___ Listed records ___

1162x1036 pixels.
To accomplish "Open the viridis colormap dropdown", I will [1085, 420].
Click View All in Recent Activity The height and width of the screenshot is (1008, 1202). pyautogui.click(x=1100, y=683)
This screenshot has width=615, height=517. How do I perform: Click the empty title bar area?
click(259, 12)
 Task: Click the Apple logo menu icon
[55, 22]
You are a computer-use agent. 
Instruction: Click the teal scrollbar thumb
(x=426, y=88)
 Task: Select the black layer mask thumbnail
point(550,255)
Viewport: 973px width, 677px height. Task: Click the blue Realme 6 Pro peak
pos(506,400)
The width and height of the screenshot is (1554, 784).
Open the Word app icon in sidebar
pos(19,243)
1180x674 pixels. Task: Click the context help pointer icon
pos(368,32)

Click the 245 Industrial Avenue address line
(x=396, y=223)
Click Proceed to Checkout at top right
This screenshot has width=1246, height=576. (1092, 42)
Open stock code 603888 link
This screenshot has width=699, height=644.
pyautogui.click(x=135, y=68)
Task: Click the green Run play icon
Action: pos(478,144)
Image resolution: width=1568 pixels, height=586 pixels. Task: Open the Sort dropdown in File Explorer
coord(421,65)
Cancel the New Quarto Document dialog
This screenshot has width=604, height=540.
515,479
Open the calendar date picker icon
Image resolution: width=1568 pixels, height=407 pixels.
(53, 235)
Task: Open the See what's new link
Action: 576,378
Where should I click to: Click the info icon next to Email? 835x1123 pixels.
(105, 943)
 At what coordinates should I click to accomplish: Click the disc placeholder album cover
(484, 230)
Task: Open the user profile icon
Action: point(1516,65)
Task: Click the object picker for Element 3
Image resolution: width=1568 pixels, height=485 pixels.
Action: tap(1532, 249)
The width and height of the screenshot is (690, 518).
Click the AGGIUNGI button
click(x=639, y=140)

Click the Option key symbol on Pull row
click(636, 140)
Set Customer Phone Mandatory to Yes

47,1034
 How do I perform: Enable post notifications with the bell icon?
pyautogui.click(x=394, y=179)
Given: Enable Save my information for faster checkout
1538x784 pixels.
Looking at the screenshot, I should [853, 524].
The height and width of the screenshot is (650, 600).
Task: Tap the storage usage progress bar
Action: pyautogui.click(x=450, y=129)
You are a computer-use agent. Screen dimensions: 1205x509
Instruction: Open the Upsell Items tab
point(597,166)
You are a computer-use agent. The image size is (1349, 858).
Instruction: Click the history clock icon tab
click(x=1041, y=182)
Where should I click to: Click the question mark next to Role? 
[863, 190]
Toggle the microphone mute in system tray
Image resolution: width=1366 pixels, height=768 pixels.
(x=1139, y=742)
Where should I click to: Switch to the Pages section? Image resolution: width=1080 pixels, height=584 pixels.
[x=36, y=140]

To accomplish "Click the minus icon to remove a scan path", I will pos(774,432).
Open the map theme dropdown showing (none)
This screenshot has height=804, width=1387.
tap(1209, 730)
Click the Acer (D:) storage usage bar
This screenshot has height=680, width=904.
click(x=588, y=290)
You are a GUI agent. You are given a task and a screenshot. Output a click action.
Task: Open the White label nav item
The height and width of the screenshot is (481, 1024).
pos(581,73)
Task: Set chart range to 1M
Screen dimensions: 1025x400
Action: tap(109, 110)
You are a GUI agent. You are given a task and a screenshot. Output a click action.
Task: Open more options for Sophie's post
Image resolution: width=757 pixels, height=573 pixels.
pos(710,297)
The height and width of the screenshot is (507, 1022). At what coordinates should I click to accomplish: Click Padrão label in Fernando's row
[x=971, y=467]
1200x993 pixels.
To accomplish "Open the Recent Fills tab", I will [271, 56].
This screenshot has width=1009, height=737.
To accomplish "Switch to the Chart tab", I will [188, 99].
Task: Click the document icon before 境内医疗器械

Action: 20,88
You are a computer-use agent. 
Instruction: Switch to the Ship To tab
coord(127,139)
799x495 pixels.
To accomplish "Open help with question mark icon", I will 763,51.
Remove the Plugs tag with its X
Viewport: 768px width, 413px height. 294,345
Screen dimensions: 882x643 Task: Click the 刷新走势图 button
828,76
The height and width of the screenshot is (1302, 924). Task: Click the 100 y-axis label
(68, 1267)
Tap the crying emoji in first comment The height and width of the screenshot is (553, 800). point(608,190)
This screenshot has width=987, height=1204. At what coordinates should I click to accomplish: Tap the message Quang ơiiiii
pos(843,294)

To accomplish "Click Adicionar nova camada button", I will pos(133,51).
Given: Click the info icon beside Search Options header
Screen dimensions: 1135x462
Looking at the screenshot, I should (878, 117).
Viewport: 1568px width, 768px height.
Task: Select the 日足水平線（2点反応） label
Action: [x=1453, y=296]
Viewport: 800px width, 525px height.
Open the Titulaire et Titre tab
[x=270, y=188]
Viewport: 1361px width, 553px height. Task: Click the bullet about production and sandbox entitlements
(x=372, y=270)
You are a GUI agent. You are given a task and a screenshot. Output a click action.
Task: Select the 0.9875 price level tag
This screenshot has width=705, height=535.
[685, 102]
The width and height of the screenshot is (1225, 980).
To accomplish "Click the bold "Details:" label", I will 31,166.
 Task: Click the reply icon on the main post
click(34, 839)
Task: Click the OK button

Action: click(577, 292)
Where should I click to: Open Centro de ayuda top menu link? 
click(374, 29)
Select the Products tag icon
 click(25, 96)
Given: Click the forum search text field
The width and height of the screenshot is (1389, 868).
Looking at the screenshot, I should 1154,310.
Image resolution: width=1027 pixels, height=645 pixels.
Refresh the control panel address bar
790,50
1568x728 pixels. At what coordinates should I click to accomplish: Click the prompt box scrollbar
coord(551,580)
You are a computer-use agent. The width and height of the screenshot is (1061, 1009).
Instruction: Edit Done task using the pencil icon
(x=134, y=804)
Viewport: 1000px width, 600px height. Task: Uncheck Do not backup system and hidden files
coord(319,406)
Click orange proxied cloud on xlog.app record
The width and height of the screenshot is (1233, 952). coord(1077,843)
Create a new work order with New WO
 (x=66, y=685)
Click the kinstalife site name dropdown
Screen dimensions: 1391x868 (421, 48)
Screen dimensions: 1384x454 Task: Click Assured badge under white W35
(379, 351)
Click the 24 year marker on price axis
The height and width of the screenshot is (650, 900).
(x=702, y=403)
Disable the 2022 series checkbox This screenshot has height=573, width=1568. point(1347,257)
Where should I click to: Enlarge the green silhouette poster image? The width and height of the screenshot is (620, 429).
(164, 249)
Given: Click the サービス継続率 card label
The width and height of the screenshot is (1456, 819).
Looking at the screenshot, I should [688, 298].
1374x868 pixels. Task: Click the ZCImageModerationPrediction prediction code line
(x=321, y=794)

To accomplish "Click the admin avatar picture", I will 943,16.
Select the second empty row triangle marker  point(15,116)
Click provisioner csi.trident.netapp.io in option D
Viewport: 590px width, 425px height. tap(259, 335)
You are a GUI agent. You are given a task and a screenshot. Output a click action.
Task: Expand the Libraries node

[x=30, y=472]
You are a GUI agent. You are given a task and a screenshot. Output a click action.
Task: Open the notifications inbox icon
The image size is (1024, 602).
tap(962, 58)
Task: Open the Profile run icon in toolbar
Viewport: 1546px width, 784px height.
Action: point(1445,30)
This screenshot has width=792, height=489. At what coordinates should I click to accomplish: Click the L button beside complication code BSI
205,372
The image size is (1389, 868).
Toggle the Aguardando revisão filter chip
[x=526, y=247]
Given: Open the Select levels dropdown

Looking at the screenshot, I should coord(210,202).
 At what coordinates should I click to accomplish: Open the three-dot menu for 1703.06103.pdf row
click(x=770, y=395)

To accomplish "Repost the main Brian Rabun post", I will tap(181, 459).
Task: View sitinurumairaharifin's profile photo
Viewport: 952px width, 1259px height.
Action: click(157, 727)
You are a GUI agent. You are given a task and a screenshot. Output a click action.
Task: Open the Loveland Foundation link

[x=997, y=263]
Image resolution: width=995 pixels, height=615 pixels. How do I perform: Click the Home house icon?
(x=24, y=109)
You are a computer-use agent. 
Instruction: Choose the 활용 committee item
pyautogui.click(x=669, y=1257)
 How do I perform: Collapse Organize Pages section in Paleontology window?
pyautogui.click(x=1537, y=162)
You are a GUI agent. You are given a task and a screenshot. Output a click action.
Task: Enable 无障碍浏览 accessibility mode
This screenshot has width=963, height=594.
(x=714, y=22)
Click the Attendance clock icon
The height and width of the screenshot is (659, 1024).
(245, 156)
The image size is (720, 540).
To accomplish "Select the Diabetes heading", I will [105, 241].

___

• [Your goal]:
Return from the data every line that holds "picker".

• [Result for this task]:
Open the calendar date picker icon
Task: Click the object picker for Element 3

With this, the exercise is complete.